Protesters gather outside Hoover mayor’s house after vigil for officer-involved shooting victim

Photo courtesy WIAT

HOOVER, Ala. – Protesters gathered outside Mayor Frank Brocato’s house in Hoover Tuesday night. This protest comes in the wake of the officer-involved shooting of Emantic “EJ” Bradford, Jr. on Thanksgiving night at Riverchase Galleria.

Hoover officials have promised transparency, and ALEA is leading the investigation into the shooting.

Hoover officials met Tuesday afternoon to discuss “legal ramifications” of pending litigation.

Early Tuesday night, the lawyer of 18-year-old Brian Wilson, who is also a victim of the shooting and was with Bradford when he was shot and killed by police, released a statement from the hospital.
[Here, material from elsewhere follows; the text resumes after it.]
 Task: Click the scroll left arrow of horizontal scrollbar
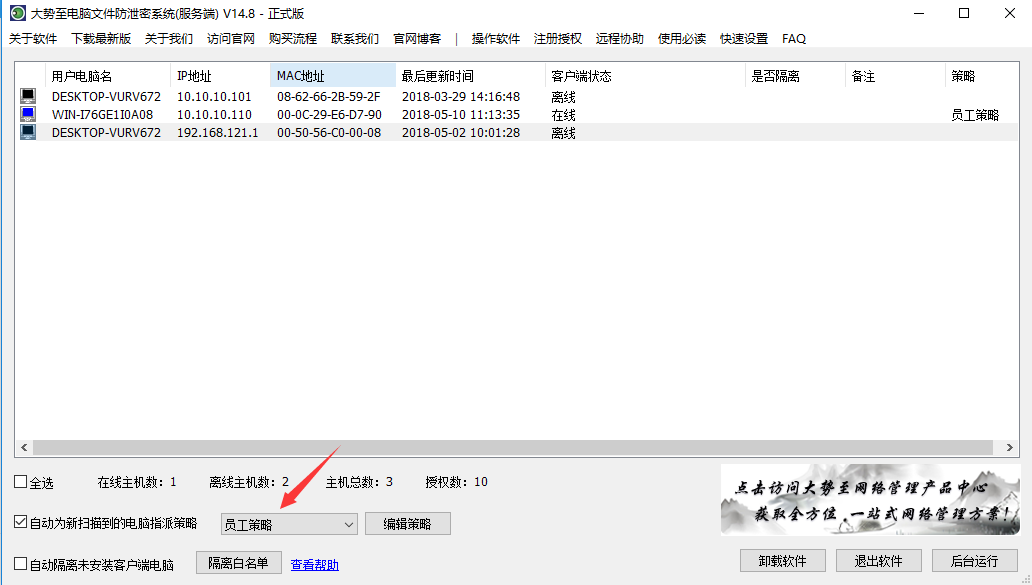[x=23, y=448]
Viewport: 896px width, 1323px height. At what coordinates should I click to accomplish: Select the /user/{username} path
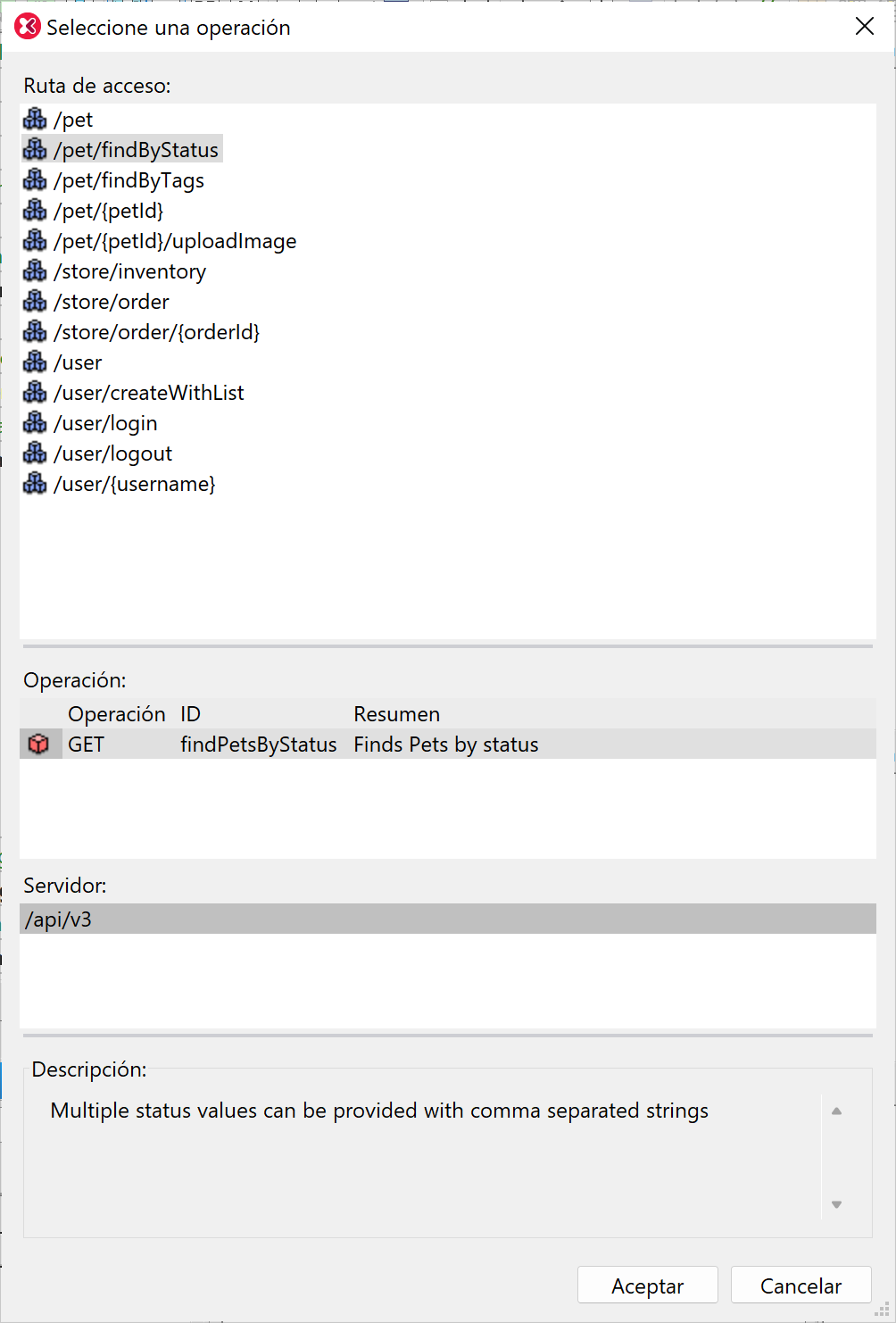click(x=134, y=484)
“Brian Wilson’s Family would like to thank everyone for their prayers and support over the last several days. It has been a difficult time, but with God ’s love and guidance and the support and love of their family and many friends, they will get through this. The Wilson family would like to send their sympathies, condolences and prayers to E J’s Family. E J and Brian were friends, and the Wilson family, especially Brian, are heartbroken over his  senseless loss. The Wilson family also wants to send their best wishes and prayers to the 12-year-old girl, who was accidentally shot, and to her family as well. Everyone is happy that she was able to leave the hospital and return home. We wish her a speedy recovery. Brian is still recovery in the hospital. He has had some good days and some bad days since being shot, but he is expected to make a full recovery. The Wilson Family hopes that this tragic event will lead to real, open and honest dialogue not only between the African-American community and the police, but also the entire community must be involved in this discussion. Reckless police shootings of young black men must stop. But they will not end until there is rational and productive communication between the entire community and the police force whose duty it is to protect that community. So let it begin in Birmingham, and let it begin now. So, let us go forward from this point until we get to where there is no fear between black men and police officers and where there is only respect among them.”

The protest started as a community vigil for Bradford on Tuesday night at Birmingham’s 16th Street Baptist Church, where about 200 people were in attendance. After the church vigil, protesters with a bullhorn marched through Brocato’s neighborhood chanting: “If we don’t get no justice, you don’t get no sleep.” It wasn’t clear whether Brocato was at home.

The Associated Press also contributed to this story.